I was a Navy SEAL Officer on active duty for eight years before transitioning from active duty to the Reserves, returning to school to get my MBA and pursuing this path. A couple of steps along the way that led me to this. What led me to transition from active duty was in 2016, my wife was pregnant with our first born. I was staring at my fourth deployment in five years and didn't see that changing while I was on active duty. I wanted to be around more for fatherhood and chose to leave active duty but still be able to serve while serving in the Reserves. You do when you don't know what you want to do and that's go back to school. I went and got my MBA.
I wanted to do something with entrepreneurship. What led me to that was on my last tour on active duty, I was deployed to Iraq and was in charge of a 75-man militia in the Upper Euphrates River Valley helping lead the charge to clear ISIS out of the area. In my capacity there, I was in charge of manning, training, equipping and operationally employing this force. In many ways, I had wide left and right lateral limits. I got to be in charge of this force and in some parallels, it’s like being in charge of a company. I loved that autonomy and ability to make meaningful decisions and have to think on my feet. Having to problem solve, to work with individuals both inside and outside the organization.
[bctt tweet="There is such a thing as a wonderful business to own, but not a wond erful business to buy." via="no"]
It was a meaningful experience that I knew leaving from that, I wanted to replicate that and didn't want to be a cog in a larger machine. I knew entrepreneurship was the right path for me. While I was at business school, I met up with some professors, investors and mentors that worked with folks such as myself and help advise them and mentor them in going out and purchasing a company after graduation. I worked with them my last year I was in business school on a couple academic projects. I got to know them both personally and professionally as they did me.
We decided to partner up together after graduating. As it stands now, I am backed by 21 investors ranging from folks that were in my shoes several years ago, to some successful investors, to folks investing on behalf of family offices and private equity funds. It’s a good mix of people and I selected them based on their experiences across industries, across geographies and across roles that they held within companies. I feel fortunate to have them on board my team, backing me as an entrepreneur and providing guidance throughout the whole process.
We were talking about the one big thing and it is to take care of the people that you had. As you took over that business enterprise in the Euphrates Valley, it’s probably the wrong word but you had a product to deliver. When you came into that organization and you started trying to work toward taking care of the people in your organization, what was your discovery like and how did you start to prioritize how you were taking care of those folks?
There are a couple of things in that particular situation that were unique but then there were some commonalities. A big part of that is that regardless of who you are and what you're doing, you have a professional life and you have a personal life. It's impossible for you to take off the personal life while you are at work. I found with these folks that are making sure that I was aware of issues they were having with their families. If there was something at home that was the matter, then they couldn't focus on what they were doing at work.
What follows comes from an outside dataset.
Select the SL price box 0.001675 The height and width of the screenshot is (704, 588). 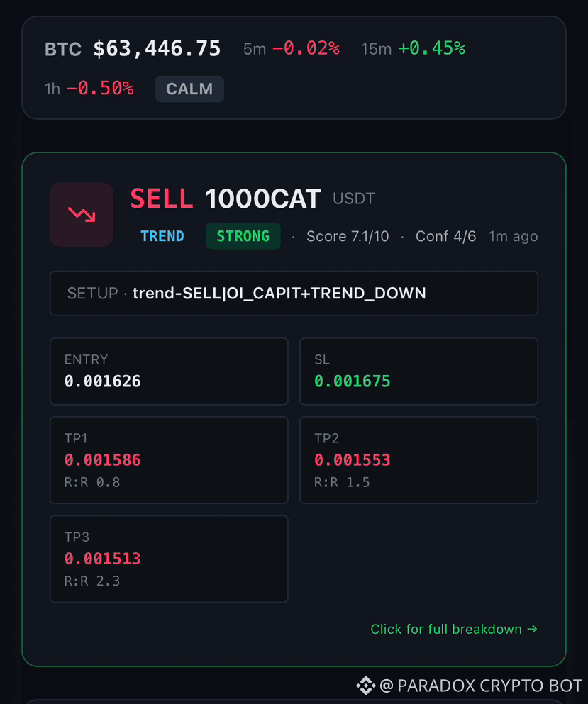point(418,371)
We were better off to, in those cases, give them time away from training to take care of the issues they were having with their family, so that they could come back to us and be 100% committed to what we were doing. Treating them with that decency and respect, and realizing that we were there for six months and they were going to be there for the rest of their lives, and that our pace and their pace might be a little different. Seeing that humanity and empathy with them will build loyalty and trust. That was something that I learned and focused on while I was there.
I think about that empathy component. We hear a lot about that in the business and I don't think that's necessarily associated too well with military. In the empathy side, the impact from when you arrived versus some duration of time, when did you start to notice that this approach was starting to have enough positive effect on your organization?
It does take a bit of time because anytime you come into an organization and you're the new guy, there's a period of building trust and demonstrating competence. That was the same in there. Within a couple of months of demonstrating that I was a person of my word and that there was follow-through in what I said and not hollow words, that's where we started to see that. Maybe some of the common soldiers were a little less aware of it but their leaders who we are working with day-in and day-out had to hear the everyday gripes of their men. We were there helping them solve it. That's where the real trust and relationship started to build was at that level as we demonstrated that we had their back and that we would help them accomplish their goals and empower them to look like as leaders. Let them show that strength to their men and earn their trust even more.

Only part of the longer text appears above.